Posted: Jul 8, 2020 / 05:22 PM CDT Updated: Jul 8, 2020 / 05:23 PM CDT

CHICAGO, ILLINOIS – JULY 03: Manager Rick Renteria of the Chicago White Sox (L) gives instructions to his team during the first season workout at Guaranteed Rate Field on July 03, 2020 in Chicago, Illinois. (Photo by Jonathan Daniel/Getty Images)

CHICAGO – He’s got a lot of great things to talk about with his now rebuilt White Sox team, even if he’s trotting them out for only a 60-game regular season.
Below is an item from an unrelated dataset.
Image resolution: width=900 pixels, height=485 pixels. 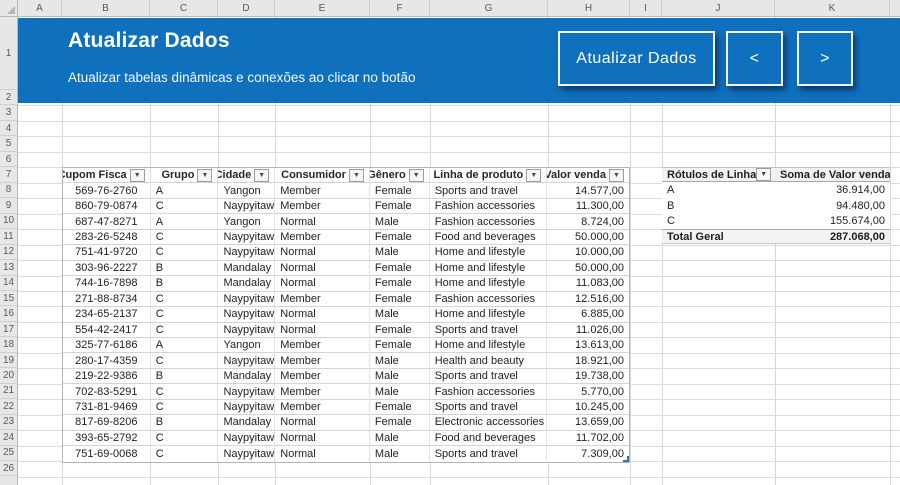 What do you see at coordinates (107, 438) in the screenshot?
I see `table-cell: 393-65-2792` at bounding box center [107, 438].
From his youngsters to the veterans, a solid core is in the final stages of development, and it’s expected the White Sox will compete for a playoff spot in this unusual year. If they make it, they’ll be October baseball on the south side for the first time in 12 years.

Yet Rick Renteria isn’t just talking about that with his team or the media. He’s made it clear that he’s taking the COVID-19 threat seriously with his ballclub, and has shown it on the field during the first week of Guaranteed Rate Field workouts.

He started with his now memorable “Wear a mask, for goodness sakes” statement as he put one on during a news conference on the first day of summer camp. He’s now worn one for every subsequent news conference since, and has mostly been wearing one on the field as well.

“This is not something to be taken lightly,” said Renteria of staying safe during the panedemic. “I hope we continue to do what we can for each other.”

Already the White Sox have dealt with a pair of positive tests with players during their initial summer camp intake exam. Neither one of the players, who’ve not been identified, made it to Guaranteed Rate Field for a workout, so there was no risk of infecting other players.

Renteria said he has faith in the testing protocols introduced by the league, and that it worked in this instance to prevent further positive tests. The manager will remain vigilant to do what he can to keep his players safe from now till whenever a promising White Sox season comes to an end.

“I do look at it as a personal responsibility to take care of my fellow man by doing my part,” said Renteria.